Punjab’s pioneering scientist: Professor Ruchi Ram Sahni (1863-1948)

The Tribune Chandigarh  ( Science & Technology) 5 April 2013

Punjab’s pioneering scientist
Professor Ruchi Ram Sahni is an important figure in the scientific, educational, cultural and political history of colonial Punjab. His contribution to the development of scientific temper is path-breaking


Rajesh Kochhar

Co-convenor Panjab University Ruchi Ram Sahni 150th Birth Anniversary Celebrations Committee.

PROFESSOR Ruchi Ram Sahni (1863-1948), whose 150th birth anniversary falls today, was the first person from Punjab to make his career in science. He was the first Indian officer in the India Meteorological Department (1885-1887) and the first Indian professor of science (physics and chemistry) in Government College, Lahore (1887-1918). He was India’s first nuclear scientist who spent about a year during 1914-1915 as a guest researcher in Ernst Rutherford’s world-famous laboratory in Manchester and published two well-regarded research papers on radioactivity in 1915 and 1917.

A man of many parts, Professor Sahni was, in addition, a science populariser, public speaker, writer, social and religious reformer, successful entrepreneur and commentator on educational and other issues. He made a concerted effort to propagate science through Urdu and Punjabi and integrate it into everyday life and economy. Having been a student who came up in life through scholarships and help from well-meaning people, he took his mentoring role very seriously. A bright young man whom Professor Sahni mentored was Shanti Swarup Bhatnagar, later the director of Council of Scientific and Industrial Research. He was greatly interested in encouraging future students to hone their public speaking skills. Wasim Sajjad, who served as the President of Pakistan (July-November 1993), proudly mentions in his online bio-data that he was the winner, in the early 1960s, of Ruchi Ram Sahni Declamation Prize awarded by Panjab University Lahore.

Professor Sahni was born barely 14 years after the annexation of the Punjab kingdom by the British and lived to see India become independent. His life span thus covers an important part of Punjab’s and India’s history. Professor Sahni was a friend of, and advisor to, the wealthy philanthropist Dyal Singh Majithia (1848-1898), with the reformist Bengal-born Brahmo Samaj serving as a unifying bond. When Dyal Singh College was established in 1910, Professor Sahni became its Trustee in accordance with the provisions of the benefactor’s will.
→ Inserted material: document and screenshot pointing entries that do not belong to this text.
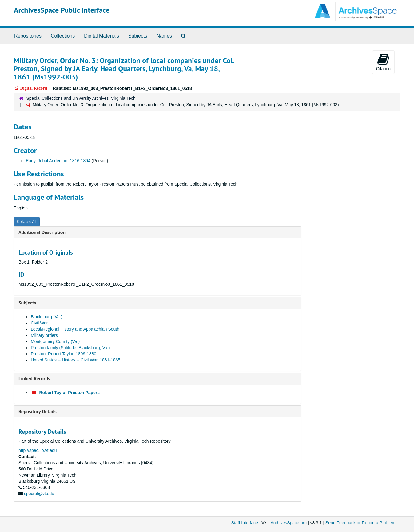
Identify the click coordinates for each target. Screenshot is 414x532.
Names (164, 36)
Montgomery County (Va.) (55, 341)
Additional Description (42, 232)
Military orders (44, 335)
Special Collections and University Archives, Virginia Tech (81, 98)
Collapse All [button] (26, 222)
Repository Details (38, 411)
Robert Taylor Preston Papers (70, 393)
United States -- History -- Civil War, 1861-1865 (75, 360)
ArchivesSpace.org (289, 523)
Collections (63, 36)
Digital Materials (102, 36)
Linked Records (34, 378)
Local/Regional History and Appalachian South (75, 329)
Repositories (28, 36)
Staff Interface (245, 523)
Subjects (137, 36)
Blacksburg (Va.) (46, 317)
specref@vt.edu (39, 494)
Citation (383, 62)
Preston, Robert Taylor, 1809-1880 (63, 354)
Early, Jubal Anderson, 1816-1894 (58, 161)
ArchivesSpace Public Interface (62, 10)
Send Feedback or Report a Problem (360, 523)
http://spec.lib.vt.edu (38, 450)
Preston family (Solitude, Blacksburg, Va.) (70, 348)
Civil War (39, 323)
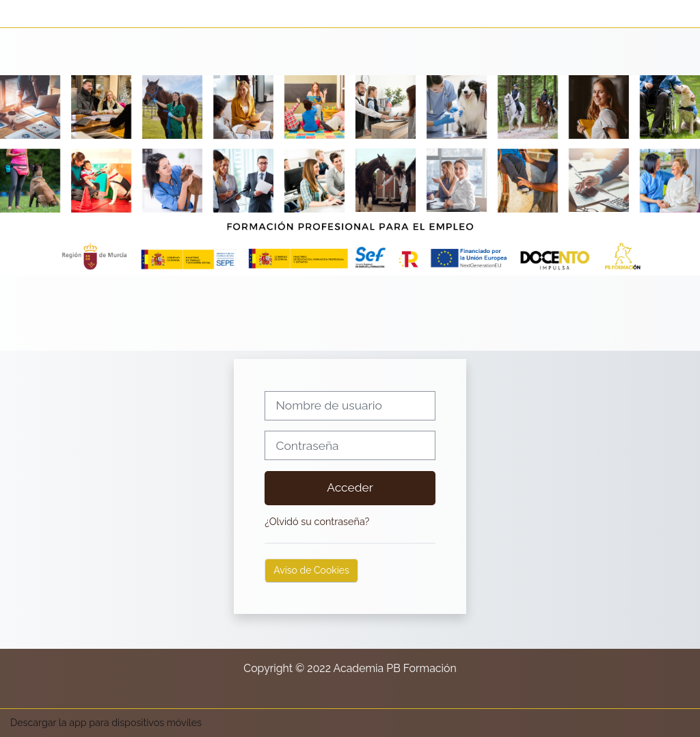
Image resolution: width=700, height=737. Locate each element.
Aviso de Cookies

If post-Dyal Singh The Tribune did not fall into wrong hands, it was in no small measure due to the marshalling of brain and brawn resources by Professor Sahni. His formal association with the nationalist newspaper had to wait for his retirement from government service; he served on its Trust from 1918 till his death in 1948.

After retirement, Professor Sahni became active in public life. In 1909 he was awarded the title Rai Sahib which he publicly renounced in 1920 in support of the Khilafat movement at the request of one of the Ali brothers, Shaukat Ali. Professor Sahni, however, did not quite support Mahatma Gandhi’s call for non-cooperation. In 1923, he entered the Punjab Legislative Council as a member of the Swaraj Party.